Dans la salle d’un palais, la fête bat déjà son plein : les musiciens du Poème Harmonique ont pris place côté Jardin, devant un paravent rouge foncé, tandis que trois fenêtres placées à distance identique laissent imaginer que la scène se déroule à l’intérieur. L’absence de décor n’entrave aucunement la finesse de la scénographie : chaque élément prend sens par son utilité multiple. Les musiciens, dont Vincent Dumestre à la guitare baroque, font retentir l’air de la Serenata in lingua lombarda che fa madonna Gola a messir Carnevale d'Il Fasolo, compositeur dont l’identité véritable est encore mystérieuse à ce jour : il apparaît tantôt sous le nom de Francesco Manelli, compositeur d’opéras vénitiens, tantôt Giovanni Battista Fasolo, frère franciscain, auteur de musique sacrée. Dans le style simple et syllabique de la chanson festive, quatre chanteurs interprètent cette serenata tout en se jouant des tours. Vêtus tels des nobles de l’époque, ils prennent place près d’une table derrière laquelle trône la maîtresse de maison, Madonna Gola, interprétée par le contre-ténor Bruno Le Levreur (en effet, les femmes n’étaient pas autorisées à être comédiennes au XVIIè siècle). Ce dernier, exagérément fardé, convainc par ses manières et sa voix souple et légèrement épaisse. Avec vivacité et légèreté, trop vite pour que nos yeux comprennent les mécanismes, les têtes des chanteurs apparaissent dans un plateau, le ténor Serge Goubioud se retrouve à manger un oiseau tout cru, les voix se mêlent en un quatuor vocal délicieux qui ne chante que faste et fête : « Veni, festoso, riente, gioioso! ».
Dans un même geste, avec une aisance surprenante, les fenêtres sont emportées par deux personnages affublés de masques, et vêtus en orange. Sans cesse prompts à la danse et aux bouffonneries, ils incarnent la figure du Zanni, valet de la commedia dell’arte. Arrive alors une troupe de mimes et jongleurs qui peuplaient les rues à Carnaval. Tréteaux, tonneaux et planches sont installés au son du tambour de Michèle Claude dont le crescendo est parfaitement dosé pour évoquer la tension d’une montagne de cageots qui manque de tomber. Tours de passe-passe, jongleries, puis manipulation de bâton par l’acrobate et mime comorien Ahmed Said : tout s’enchaîne avec une virtuosité naturelle qui émerveille et envoûte le regard.
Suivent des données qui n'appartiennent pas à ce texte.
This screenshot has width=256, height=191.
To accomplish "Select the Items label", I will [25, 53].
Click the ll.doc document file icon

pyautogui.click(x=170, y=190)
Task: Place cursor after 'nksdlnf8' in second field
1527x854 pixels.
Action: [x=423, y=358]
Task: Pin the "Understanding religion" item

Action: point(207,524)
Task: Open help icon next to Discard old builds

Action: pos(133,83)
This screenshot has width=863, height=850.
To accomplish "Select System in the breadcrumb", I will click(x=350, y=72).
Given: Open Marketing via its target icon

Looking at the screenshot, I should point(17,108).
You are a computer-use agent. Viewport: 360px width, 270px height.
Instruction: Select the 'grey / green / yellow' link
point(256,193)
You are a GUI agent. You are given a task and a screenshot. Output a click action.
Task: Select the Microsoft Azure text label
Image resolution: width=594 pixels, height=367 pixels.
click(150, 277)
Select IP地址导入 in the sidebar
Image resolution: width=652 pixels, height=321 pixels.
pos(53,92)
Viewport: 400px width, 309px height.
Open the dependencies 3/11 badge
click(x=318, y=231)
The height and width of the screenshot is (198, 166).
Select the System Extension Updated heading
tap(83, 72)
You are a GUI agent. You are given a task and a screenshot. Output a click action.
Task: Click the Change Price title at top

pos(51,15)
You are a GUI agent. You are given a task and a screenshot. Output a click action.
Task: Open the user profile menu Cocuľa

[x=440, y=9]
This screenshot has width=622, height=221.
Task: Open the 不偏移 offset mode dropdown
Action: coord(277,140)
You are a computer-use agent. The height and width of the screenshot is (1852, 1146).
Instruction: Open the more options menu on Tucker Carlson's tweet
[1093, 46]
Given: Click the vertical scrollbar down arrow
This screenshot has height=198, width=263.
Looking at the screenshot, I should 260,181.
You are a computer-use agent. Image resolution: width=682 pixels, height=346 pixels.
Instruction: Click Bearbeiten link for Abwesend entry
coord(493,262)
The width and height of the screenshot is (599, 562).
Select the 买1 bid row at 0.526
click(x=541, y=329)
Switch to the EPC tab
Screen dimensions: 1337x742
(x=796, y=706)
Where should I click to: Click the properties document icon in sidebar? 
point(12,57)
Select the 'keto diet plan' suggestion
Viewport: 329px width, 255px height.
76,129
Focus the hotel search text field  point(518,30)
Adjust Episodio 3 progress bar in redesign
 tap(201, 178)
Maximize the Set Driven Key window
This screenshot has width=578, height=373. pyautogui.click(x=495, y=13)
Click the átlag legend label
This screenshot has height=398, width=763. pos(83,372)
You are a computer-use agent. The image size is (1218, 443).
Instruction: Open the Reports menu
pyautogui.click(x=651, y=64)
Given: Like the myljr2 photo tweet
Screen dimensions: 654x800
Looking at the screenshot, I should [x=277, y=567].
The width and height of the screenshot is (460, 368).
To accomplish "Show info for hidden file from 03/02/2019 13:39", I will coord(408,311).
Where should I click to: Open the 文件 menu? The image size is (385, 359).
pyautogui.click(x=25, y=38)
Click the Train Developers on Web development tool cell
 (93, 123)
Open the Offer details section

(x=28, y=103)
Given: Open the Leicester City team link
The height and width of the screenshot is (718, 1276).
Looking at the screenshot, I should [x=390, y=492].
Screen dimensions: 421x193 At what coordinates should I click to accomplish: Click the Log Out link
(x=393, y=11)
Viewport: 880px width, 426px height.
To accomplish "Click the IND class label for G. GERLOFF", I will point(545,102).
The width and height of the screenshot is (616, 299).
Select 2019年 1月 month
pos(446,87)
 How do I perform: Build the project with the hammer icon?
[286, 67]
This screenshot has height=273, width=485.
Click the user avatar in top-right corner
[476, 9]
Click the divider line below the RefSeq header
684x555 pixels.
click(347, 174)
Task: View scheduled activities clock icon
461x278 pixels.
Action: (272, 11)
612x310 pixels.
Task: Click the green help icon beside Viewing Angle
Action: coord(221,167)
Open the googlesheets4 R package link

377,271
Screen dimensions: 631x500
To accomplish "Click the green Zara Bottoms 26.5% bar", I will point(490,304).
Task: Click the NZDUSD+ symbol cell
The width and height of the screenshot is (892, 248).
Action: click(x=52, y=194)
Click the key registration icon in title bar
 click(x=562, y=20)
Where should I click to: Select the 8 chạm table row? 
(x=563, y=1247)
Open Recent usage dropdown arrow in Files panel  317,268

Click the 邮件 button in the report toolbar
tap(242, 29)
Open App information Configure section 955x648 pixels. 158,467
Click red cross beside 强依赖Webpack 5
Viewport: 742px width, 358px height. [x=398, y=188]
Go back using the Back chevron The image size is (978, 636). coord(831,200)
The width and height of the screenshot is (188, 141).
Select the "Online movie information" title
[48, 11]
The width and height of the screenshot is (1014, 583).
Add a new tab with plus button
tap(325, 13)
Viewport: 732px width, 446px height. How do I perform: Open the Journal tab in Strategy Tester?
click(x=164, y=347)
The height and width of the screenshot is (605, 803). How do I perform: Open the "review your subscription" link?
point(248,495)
Avec une finesse et une liberté toute particulière, les musiciens réveillent les fêtards par le Colascione de Kapsberger. Vincent Dumestre troque alors sa guitare pour un colascione, luth à long manche, et égrène les notes graves avec un jeu qui n’est pas sans évoquer celui d’un guitariste de rock. Sortis de leur torpeur, les saltimbanques dressent un mât, y grimpent et éblouissent la salle par leurs acrobaties. Serge Goubioud devenu musicien de rue et muni d’une guitare, chante la célèbre Tarantella del Gargano. Avec un vibrato presque imperceptible, sa voix pleine d’émotion se fond au rythme hypnotique de cette danse et aux soli comme improvisés du cornet et du violone.
Les spectateurs se retrouvent en la salle du palais, cette fois-ci teintée de tragique : avec expressivité, Bruno Le Levreur, toujours en femme, et le ténor Hugues Primard interprètent le Lamento di madama Lucia, con la riposta di Cola. Au rythme de la mélodie descendante jouée à la viole de gambe et à la guitare, les deux amants s’écartent, laissant place à un acrobate qui tournoie dans son cerceau, évoquant peut-être le temps qui passe, le recommencement. Sans plus attendre, l’air d’une moresque d'Il Fasolo interprété par le quatuor vocal laisse percevoir la voix profonde de la basse Emmanuel Vistorky et balaye l’amertume. Le Carnaval baroque s’achève après une explosion de confettis dorés et laisse un public ravi qui embrasse du regard jusqu’à la dernière seconde le tableau joyeux et bariolé de cette troupe.